--- START OF PROVIDED DATA ---

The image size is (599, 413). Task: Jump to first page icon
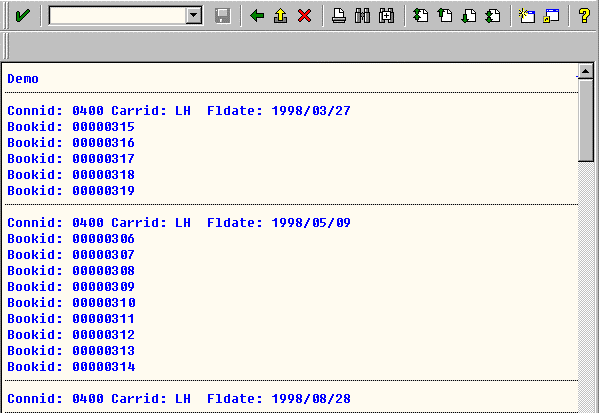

--- END OF PROVIDED DATA ---
--- START OF PROVIDED DATA ---

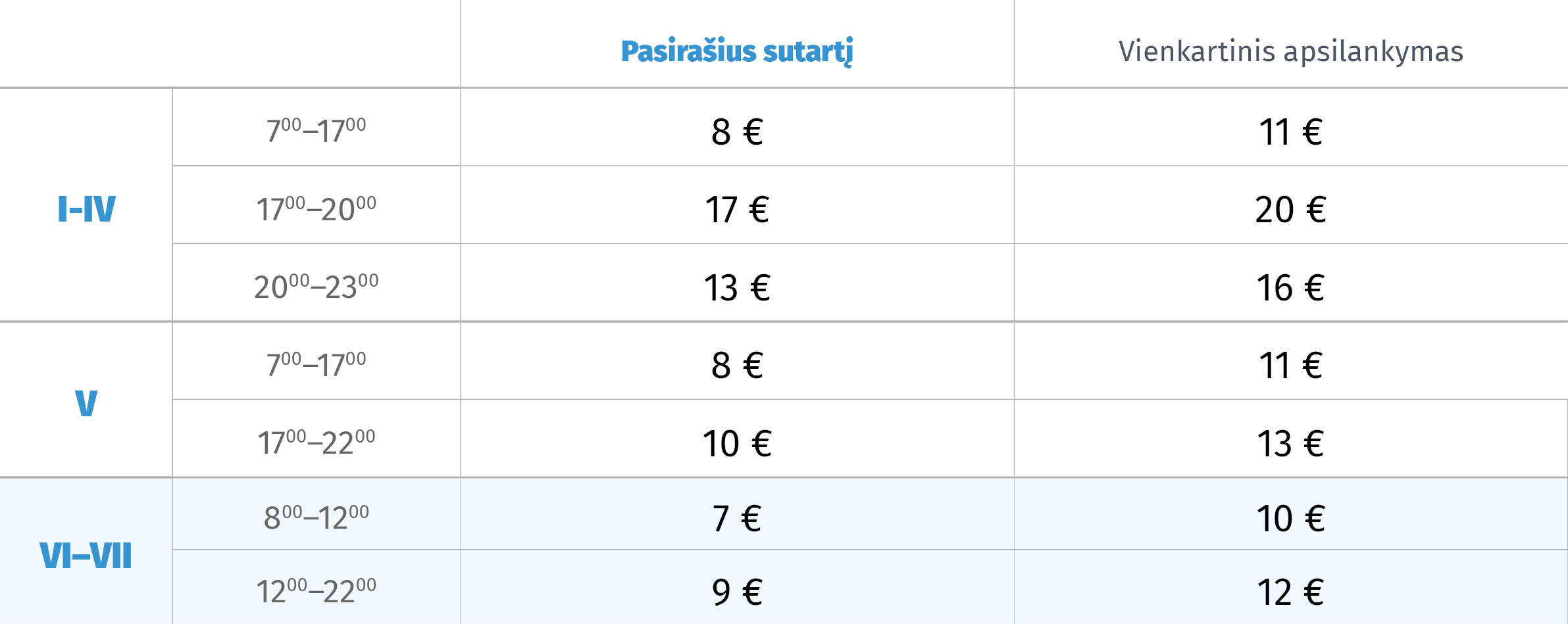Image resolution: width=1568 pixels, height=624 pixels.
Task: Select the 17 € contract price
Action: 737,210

--- END OF PROVIDED DATA ---
--- START OF PROVIDED DATA ---

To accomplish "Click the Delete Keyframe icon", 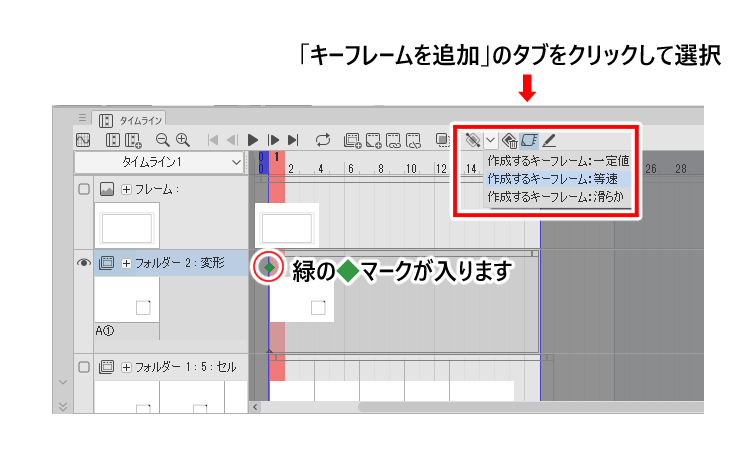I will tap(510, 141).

--- END OF PROVIDED DATA ---

> SET EXERCISE: Render the records from the line with "Image resolution: width=1568" to the line with "Action: 737,210" as a JSON list of strings, one per line and skipping blank lines. Leave out the pictures.

> COMPLETED EXERCISE:
[
  "Image resolution: width=1568 pixels, height=624 pixels.",
  "Task: Select the 17 € contract price",
  "Action: 737,210"
]